Dear Mammy,
At the beginning of this I just want to say I'm sorry. In advance. For all the messes I'm about to get myself into. Know that without you I'd be even madder, and more out of control that I am now! Can you imagine? Oh holy Mary God, stop, ok, no really, breathe! Breathe!
I've had some mad ideas in my time but I think it's about time to unleash the big one. So I've packed in my job and I'm going. To Australia. For as long as they'll have me.
Sometimes in life you just have to take a risk and go and do these things (especially if the corporate millstone has been dragging you down so much that you now walk on all fours).
The good news is I have my visa. The bad news is, I've yet to arrange flights or a roof over my head. Oh and I'm going on my own.

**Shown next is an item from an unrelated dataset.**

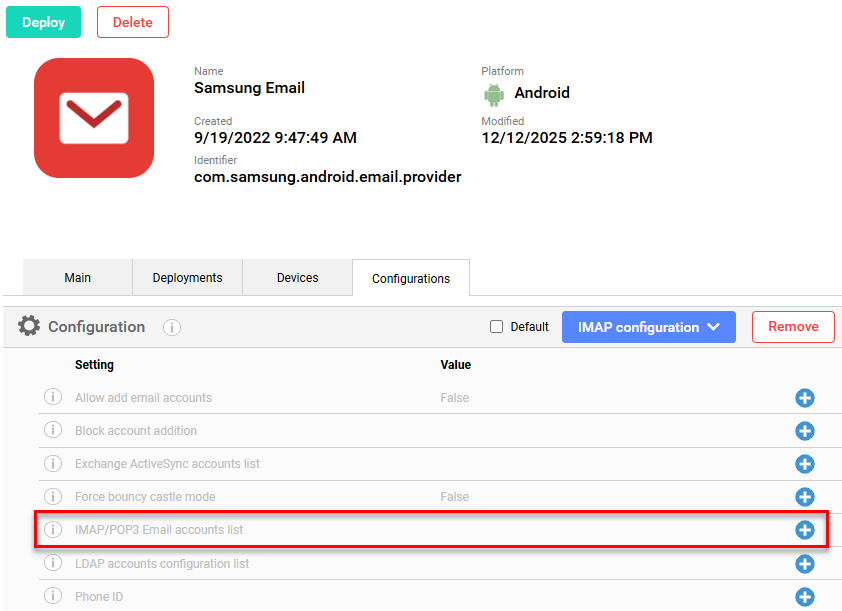The width and height of the screenshot is (842, 611).
Task: Click the Configuration gear icon
Action: 30,327
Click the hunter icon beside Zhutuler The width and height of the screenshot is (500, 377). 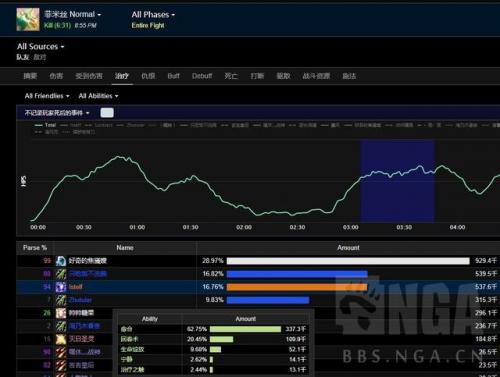click(61, 300)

The plan at the moment is:
Melbourne > Perth > Freemantle > Ningaloo Marine Park > Broome > Darwin > Cairns > Brisbane > Woolongong (don't ask) > Melbourne
It's going to be great and seriously, honestly, how could it possibly go wrong?? oh. oh. never mind, I didn't mean to say that...

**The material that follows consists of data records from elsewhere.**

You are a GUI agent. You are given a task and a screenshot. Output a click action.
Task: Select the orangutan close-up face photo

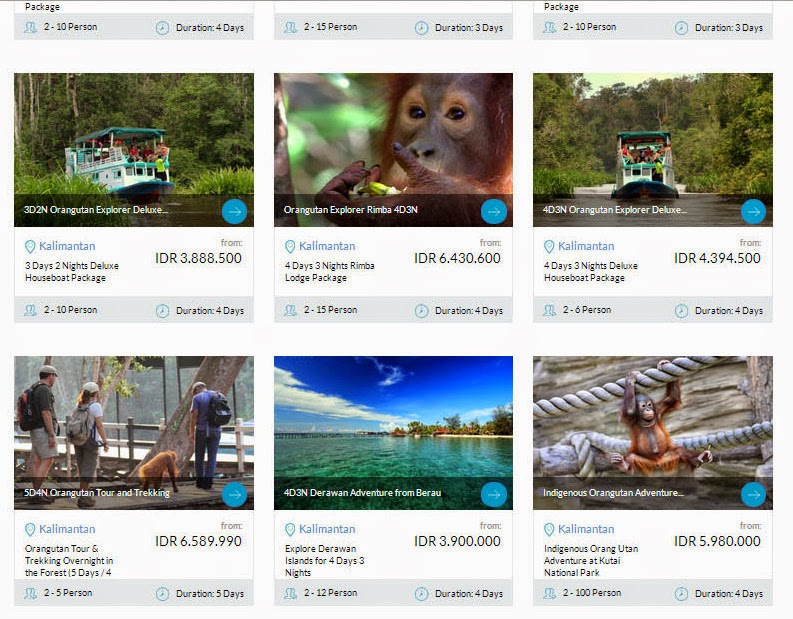coord(393,150)
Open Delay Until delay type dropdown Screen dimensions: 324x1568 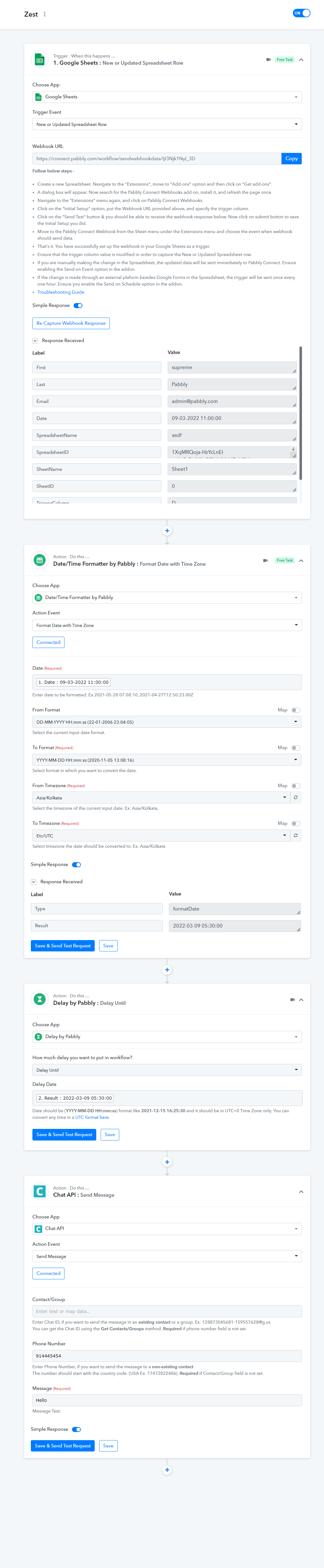pos(167,1070)
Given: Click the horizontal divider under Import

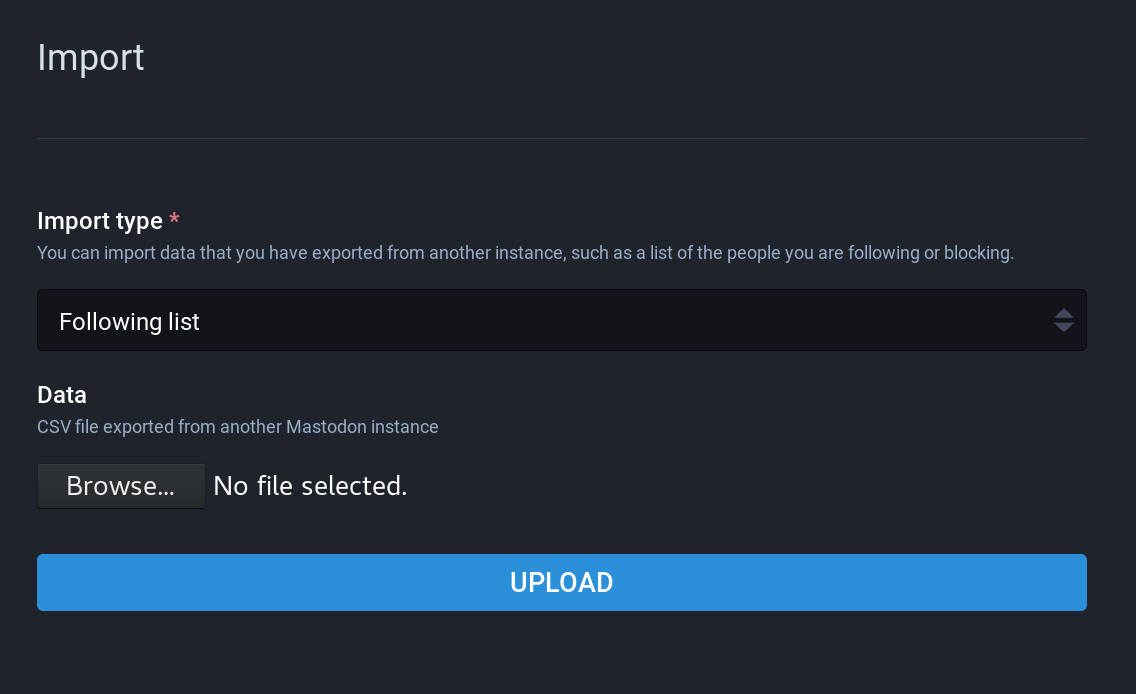Looking at the screenshot, I should 561,136.
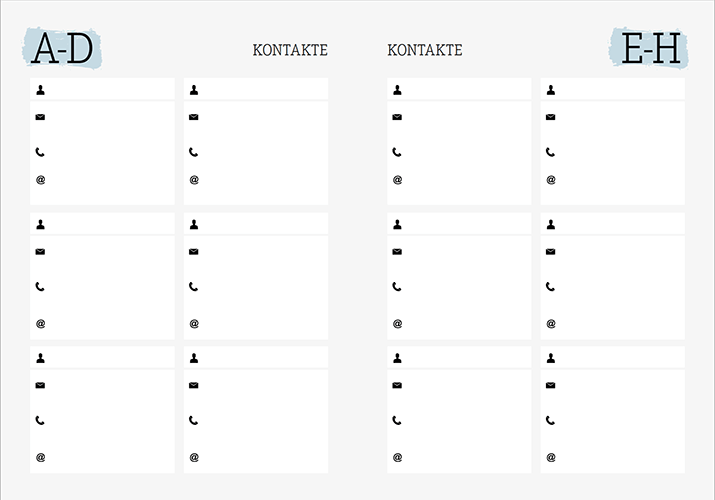
Task: Click envelope icon in middle-right E-H card
Action: pyautogui.click(x=550, y=252)
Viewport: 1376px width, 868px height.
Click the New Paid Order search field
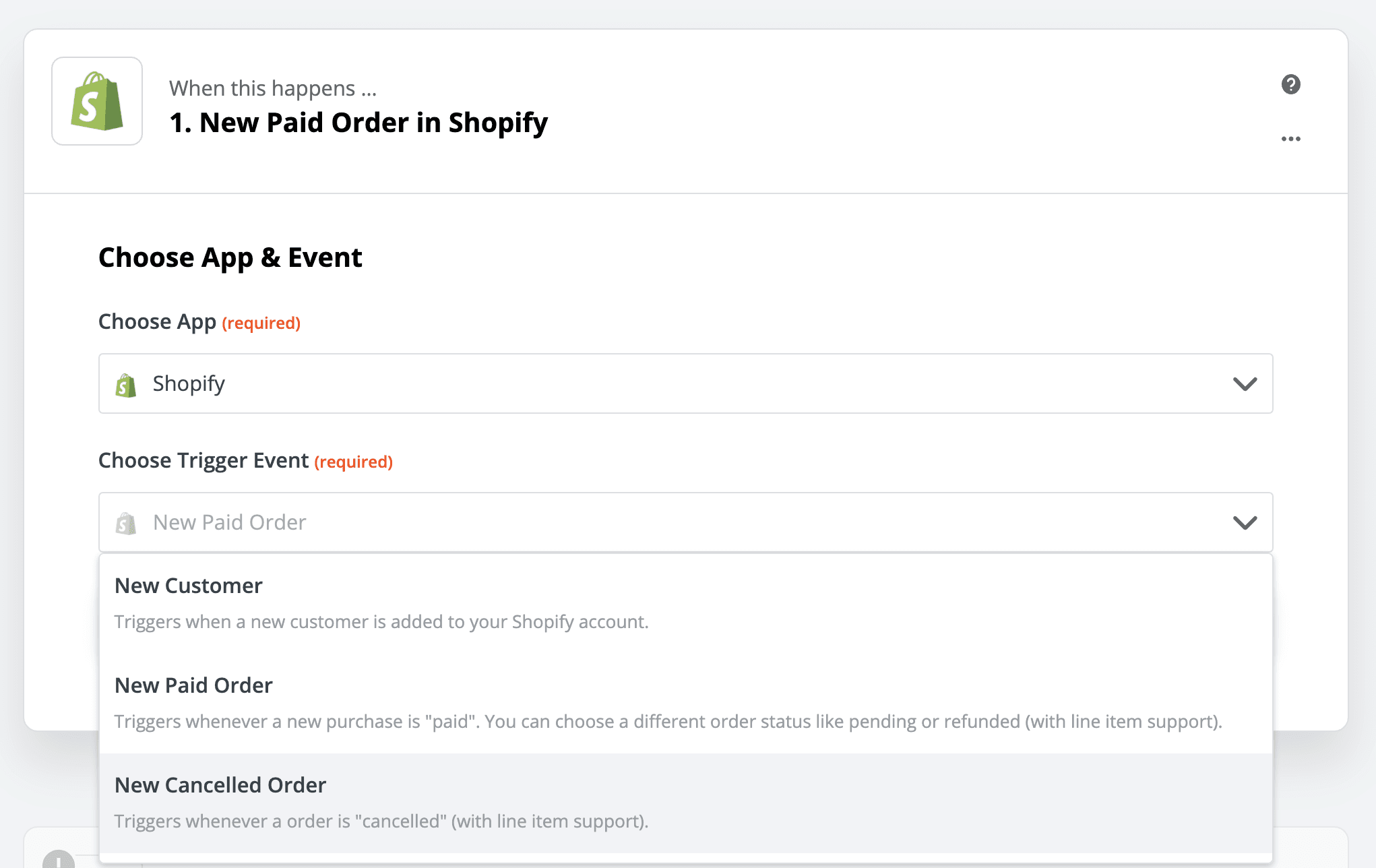click(674, 522)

Anyhiu... I'll miss you lots and lots but promise to keep you updated and not tell you any of the bad bits ever until we're both on the way out and it's far too late for you to get the wooden spoon.
Mind yourself,
Your Daughter (the one who ran away)
This is a blog primarily designed so that my poor unfortunate mammy can keep tabs on my while I ransack and terrorise the Southern Hemisphere. In the best possible way of course.
*Disclaimer*: All versions of events are subject to, uh, "editing" with a view to preventing matriarchal cardiac arrest incidents.